(What to produce): Set down each entry exactly as given; pictures should not appear in the copy.

Dataset items:
=== Begin Enclosure ===

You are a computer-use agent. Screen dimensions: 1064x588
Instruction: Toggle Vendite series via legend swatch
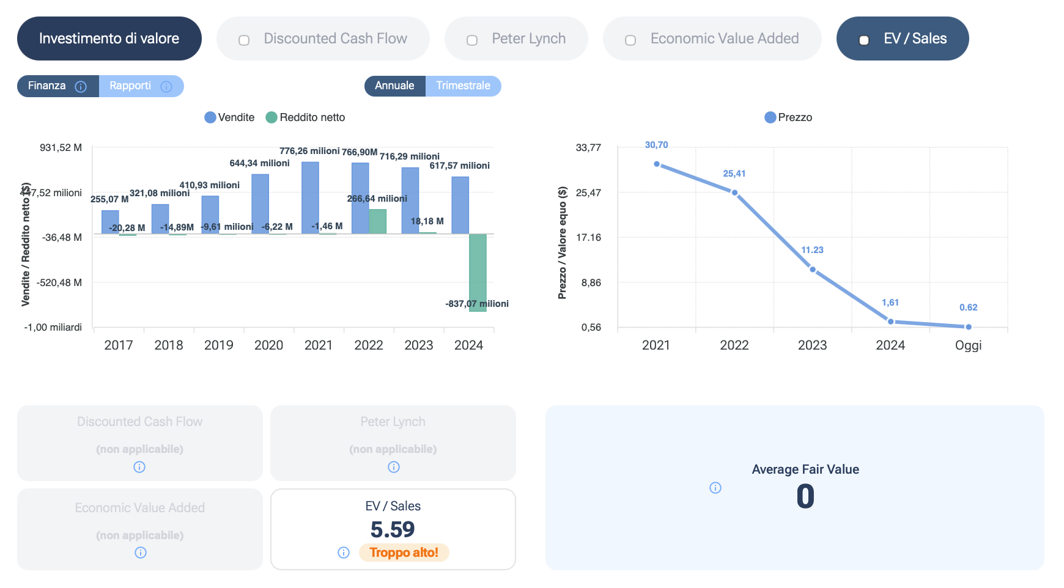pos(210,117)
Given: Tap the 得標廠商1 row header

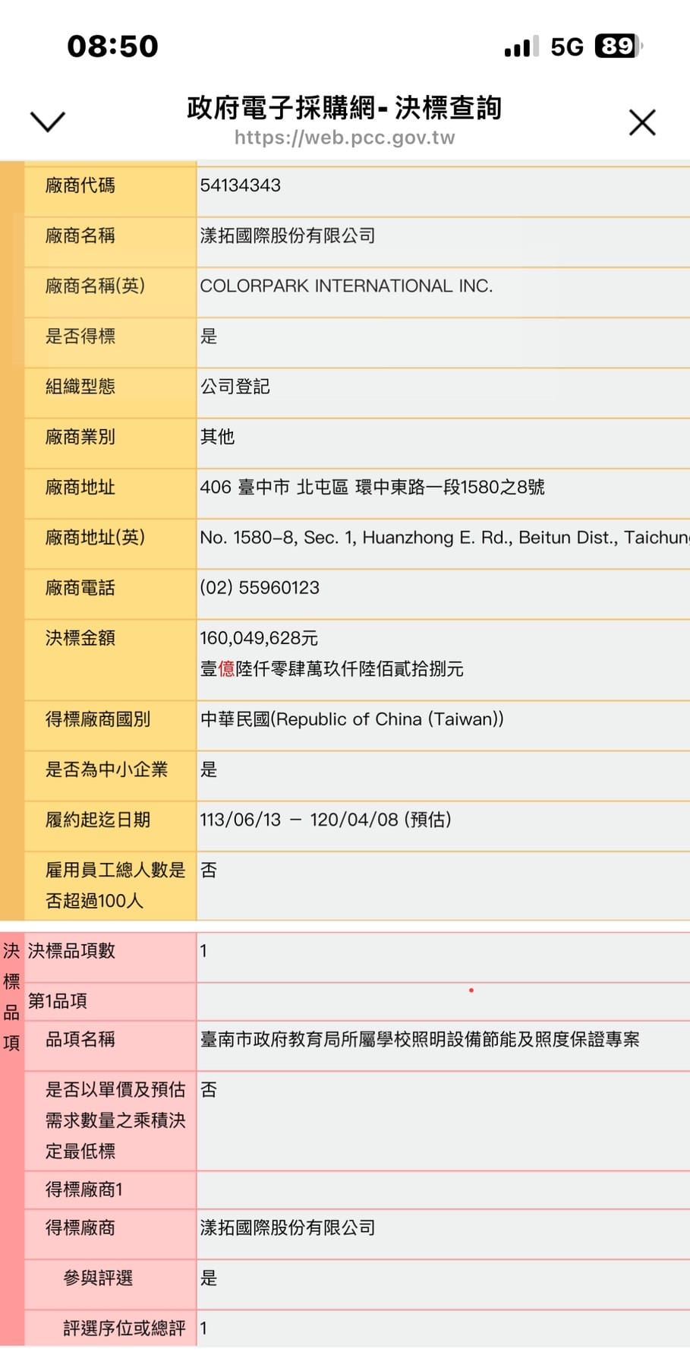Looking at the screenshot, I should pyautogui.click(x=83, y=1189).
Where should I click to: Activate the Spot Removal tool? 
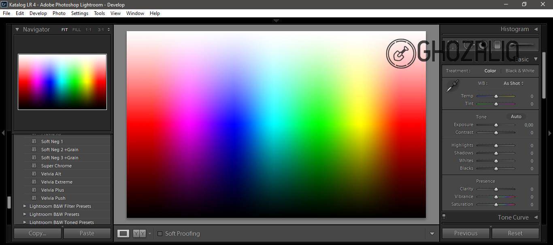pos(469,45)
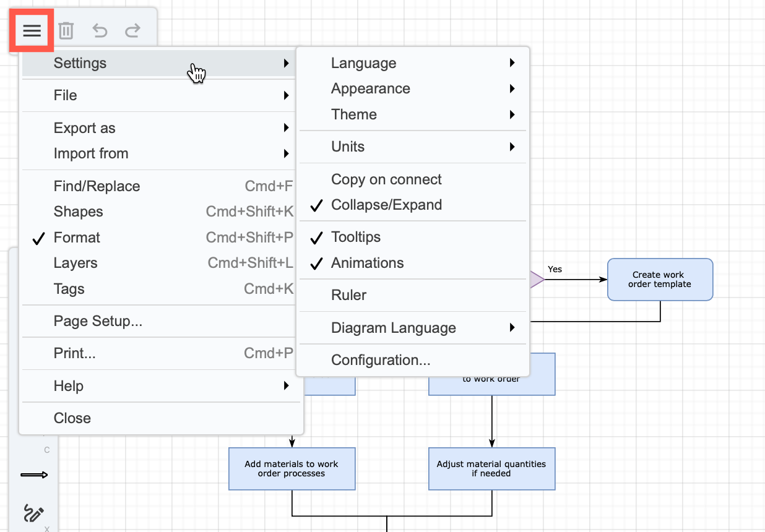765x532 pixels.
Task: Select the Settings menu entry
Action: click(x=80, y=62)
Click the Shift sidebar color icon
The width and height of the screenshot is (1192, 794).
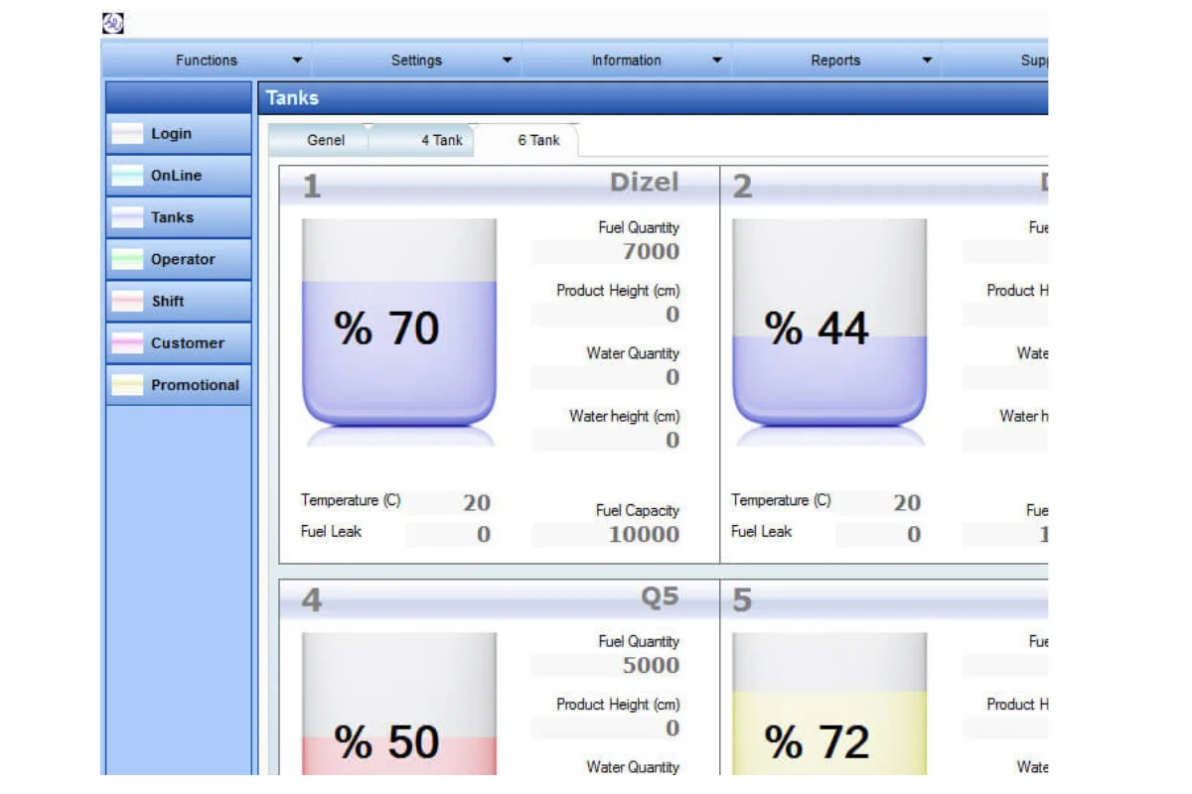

=== End Enclosure ===

(Response below):
You are a computer-use agent. Screen dimensions: 1064x588
Instruction: Toggle Vendite series via legend swatch
pos(210,117)
Given: Tap the 得標廠商1 row header

Looking at the screenshot, I should pyautogui.click(x=83, y=1189).
Where should I click to: Activate the Spot Removal tool? 
pos(469,45)
765x532 pixels.
Task: Select the Settings menu entry
Action: click(x=80, y=62)
Click the Shift sidebar color icon
The width and height of the screenshot is (1192, 794).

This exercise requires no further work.